Molte fonti ne hanno tramandato il ritratto morale e qualcuna accenna anche all'aspetto fisico quando parla dello splendore degli occhi e della grazia del volto o delle armoniche proporzioni del corpo. Principale fonte per l'iconografia sono naturalmente le monete ove appare con tipi vari che stanno tra quelli del padre e quelli dello zio per talune caratteristiche fisiche generali e che, stilisticamente, rientrano in quella corrente di stilizzazione volumetrica ingentilita dal trattamento morbido e delicatamente plastico delle superfici. Da un punto di vista iconografico diremo che, nonostante talune varianti nelle proporzioni del capo (ora massiccio e quadrato, ora allungato e sottile), egli in genere è rappresentato come un giovane principe dai tratti graziosi e fini, dai capelli in cui la zazzera sul collo si attorce in riccioli manierati. La variante più caratteristica e individuale è la barbula che compare in talune emissioni in cui il ritratto, probabilmente più realistico (per quanto si possa parlare di realismo in questo periodo), si fa più incisivo, più duro e personale. Proprio per il particolare della barbula ricciuta, stranamente contrastante nel suo morbido plasticismo con il linearismo del rendimento delle chiome, si è riconosciuto G. nella testa, purtroppo assai mutila, del Museo Provinciale di Treviri (Trier), che ricorda taluni conî per la delicata lavorazione delle superfici e per la concezione massiccia e volumetrica del capo. Poco aggiungerebbe alla conoscenza delle sue fattezze il supposto riconoscimento di G. in uno degli Augusti della base dell'obelisco di Teodosio a Costantinopoli. Da segnalare l'identificazione molto probabile con G. del busto di Villa d'Este a Tivoli, in cui però non compare la barbula, ma che stilisticamente si inquadra tra i ritratti dello zio e del padre.

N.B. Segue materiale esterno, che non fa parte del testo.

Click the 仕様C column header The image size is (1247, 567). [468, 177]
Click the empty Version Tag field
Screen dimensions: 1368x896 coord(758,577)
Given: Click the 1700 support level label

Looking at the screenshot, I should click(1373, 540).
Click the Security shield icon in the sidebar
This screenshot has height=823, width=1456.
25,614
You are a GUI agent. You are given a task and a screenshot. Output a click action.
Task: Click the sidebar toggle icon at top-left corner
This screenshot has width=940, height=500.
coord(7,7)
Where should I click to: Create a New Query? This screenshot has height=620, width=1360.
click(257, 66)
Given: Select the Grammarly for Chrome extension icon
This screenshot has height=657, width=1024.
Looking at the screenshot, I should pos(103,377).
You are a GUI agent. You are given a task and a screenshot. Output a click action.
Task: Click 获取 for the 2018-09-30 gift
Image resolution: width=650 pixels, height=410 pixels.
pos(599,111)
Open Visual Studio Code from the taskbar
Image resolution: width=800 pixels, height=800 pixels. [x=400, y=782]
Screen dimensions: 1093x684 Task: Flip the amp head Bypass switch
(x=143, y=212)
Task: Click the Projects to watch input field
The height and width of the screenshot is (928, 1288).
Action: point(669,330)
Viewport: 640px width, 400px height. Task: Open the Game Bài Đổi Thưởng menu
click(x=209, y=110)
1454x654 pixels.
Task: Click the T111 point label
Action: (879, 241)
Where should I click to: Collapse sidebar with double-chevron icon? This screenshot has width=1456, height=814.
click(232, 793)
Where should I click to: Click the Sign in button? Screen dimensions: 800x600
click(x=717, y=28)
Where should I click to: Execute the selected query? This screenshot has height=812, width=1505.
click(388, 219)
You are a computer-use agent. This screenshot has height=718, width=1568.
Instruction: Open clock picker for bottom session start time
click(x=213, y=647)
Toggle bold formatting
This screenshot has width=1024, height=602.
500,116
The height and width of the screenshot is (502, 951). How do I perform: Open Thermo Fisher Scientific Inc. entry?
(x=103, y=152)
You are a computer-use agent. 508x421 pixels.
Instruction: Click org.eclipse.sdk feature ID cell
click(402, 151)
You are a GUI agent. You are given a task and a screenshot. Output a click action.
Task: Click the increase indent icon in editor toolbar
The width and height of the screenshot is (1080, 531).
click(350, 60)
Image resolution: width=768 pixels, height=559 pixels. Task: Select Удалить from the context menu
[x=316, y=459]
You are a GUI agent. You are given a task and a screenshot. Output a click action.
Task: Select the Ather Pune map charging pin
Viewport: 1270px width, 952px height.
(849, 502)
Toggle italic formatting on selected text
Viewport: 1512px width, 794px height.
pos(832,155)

Bibl.: Seeck, in Pauly-Wissowa, VII, 1912, cc. 1831-39, s. v., n. 3; H. Cohen, Monn. Emp., VIII, p. 123 ss.; R. Delbrück, Spätantike Kaiserporträts, Berlino 1933, pp. 28, 43, 65, 90, 185, 193, 202, tavv. 14, 90-91; H. P. L'Orange, Studien zur Geschichte des spätantiken Porträts, Oslo 1933, p. 142, n. 100, figg. 190-191.